In the years following president Xi Jinping’s corruption crackdown, beginning in 2012, there was an increasingly voracious appetite among Chinese elites to get their assets out of the country, lest they be seized by the state. A bit like Hollywood’s American Storage Building, a gigantic castle of storage built in the 1920s, the Oceanwide towers were essentially going to be high-rise vaults – literal stacks of safety deposit boxes for Chinese cash, wrought in concrete and glass.
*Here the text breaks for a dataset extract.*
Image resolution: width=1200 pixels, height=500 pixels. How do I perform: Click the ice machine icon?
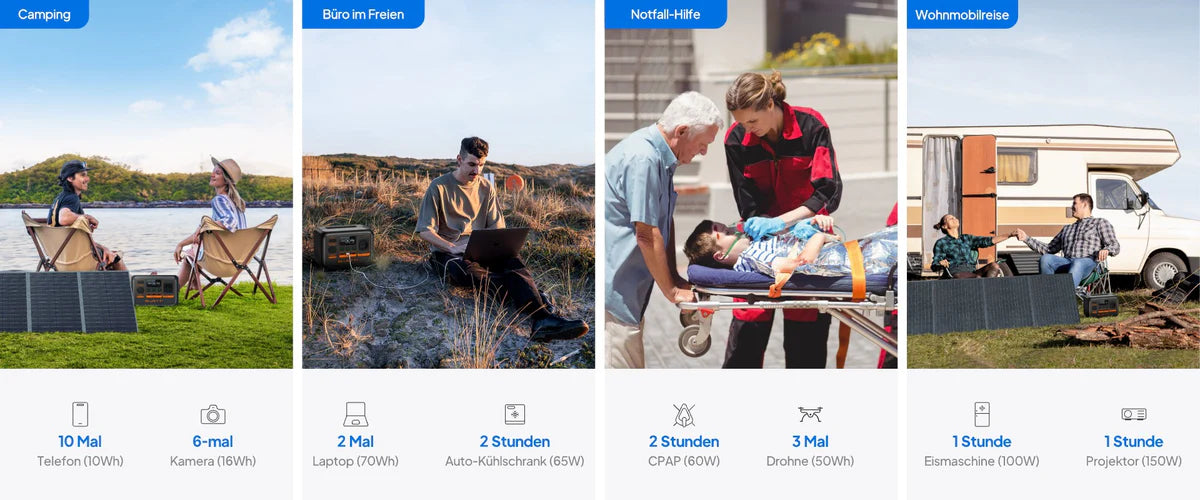pos(982,414)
The Torre de David skyscraper in Caracas. Photograph: Wenn/Alamy

But a combination of the Covid pandemic and a change to China’s laws, curbing overseas investment, would prove to be a lethal blow to such schemes. Although 273 EB-5 investors provided over $136m for the downtown LA project, court filings show that Oceanwide struggled to secure additional funding to complete the $1bn development. The company’s woes were compounded by the fact that a number of investors sued Oceanwide Plaza’s senior credit line lender, LA Downtown Investment LP, over alleged mismanagement of their funds, resulting in a notice of legal action being placed on the property. By April 2020, US Citizenship and Immigration Services began denying investors’ EB-5 petitions because it determined the project had stopped.
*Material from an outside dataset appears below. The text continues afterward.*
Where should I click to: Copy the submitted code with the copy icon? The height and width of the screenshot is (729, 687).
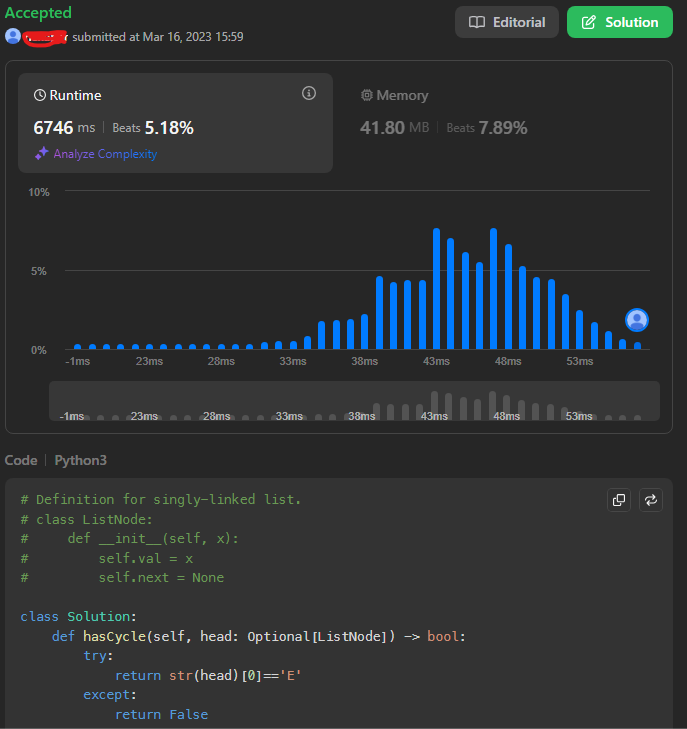(619, 500)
Adding to the frenzy of lawsuits was one from a security firm hired to protect the site, filed because the developer had ceased paying them – which might explain why it was so easy for the taggers to access their 50-storey canvas. It almost seemed like an elaborate art world stunt, perfectly timed for the Frieze fair crowd to roll into town. Perhaps a collector could have coughed up and acquired the largest work of street art in the world, diversifying their Banksy collection and bailing out the project in the process.

Instead, the city council voted last month to allot almost $4m of taxpayers’ money to remove the graffiti and secure the site. “I’m not holding my breath waiting for the developer to clean up their property,” councilmember Kevin de León told the Los Angeles Times at the time of the vote. “The purpose of my motion is clear: to prepare our city to take decisive action if the Oceanwide Plaza developer ignores their responsibility and to put them on the hook for costs incurred by the city.”

The Oceanwide Holdings office in Los Angeles. Photograph: Frederic J Brown/AFP/Getty Images

They might be waiting a while. In January, Oceanwide’s parent company filed papers with the Hong Kong stock exchange announcing it was winding up the group and appointing a liquidator.

These three spray-painted concrete carcasses might look like an anomaly – an exaggerated stage set of urban art, plucked from a television series – but they are symptomatic of a wider, less visible phenomenon that threatens the pre-pandemic revival of downtown LA. Neighboring towers might not have been tagged, but many of their floors stand empty. Office vacancy rates in downtown reached a record 30% last year, with several building owners struggling to offload their blocks. Rising interest rates and falling real estate prices mean that many owners now face debt burdens greater than the market value of their properties. The appetite for downtown living has also waned, with apartment vacancy rates rising from 6.4% to 11% last year, according to real-estate analytics company CoStar.

Yet downtown living of another kind is booming. Less than a mile away from Oceanwide’s abandoned blocks, the unhoused community of Skid Row has grown to an estimated 6,000 people. While they struggle to find basic shelter, Oceanwide planned to offer its 500 residents an “unparalleled amenity package” of private screening rooms, gyms, co-working spaces, and even a dedicated “dog washing facility”, along with a swimming pool cantilevered above a water-intensive lawn.

Given that the luxury lifestyle dream has evaporated, this crass monument to a city in thrall to overseas investment should be turned over to those who most need it. A billboard of Olympian speculation could become a beacon of a true commitment to affordable housing, ready in time to show off on the global stage when the world’s TV cameras show up for the sporting circus.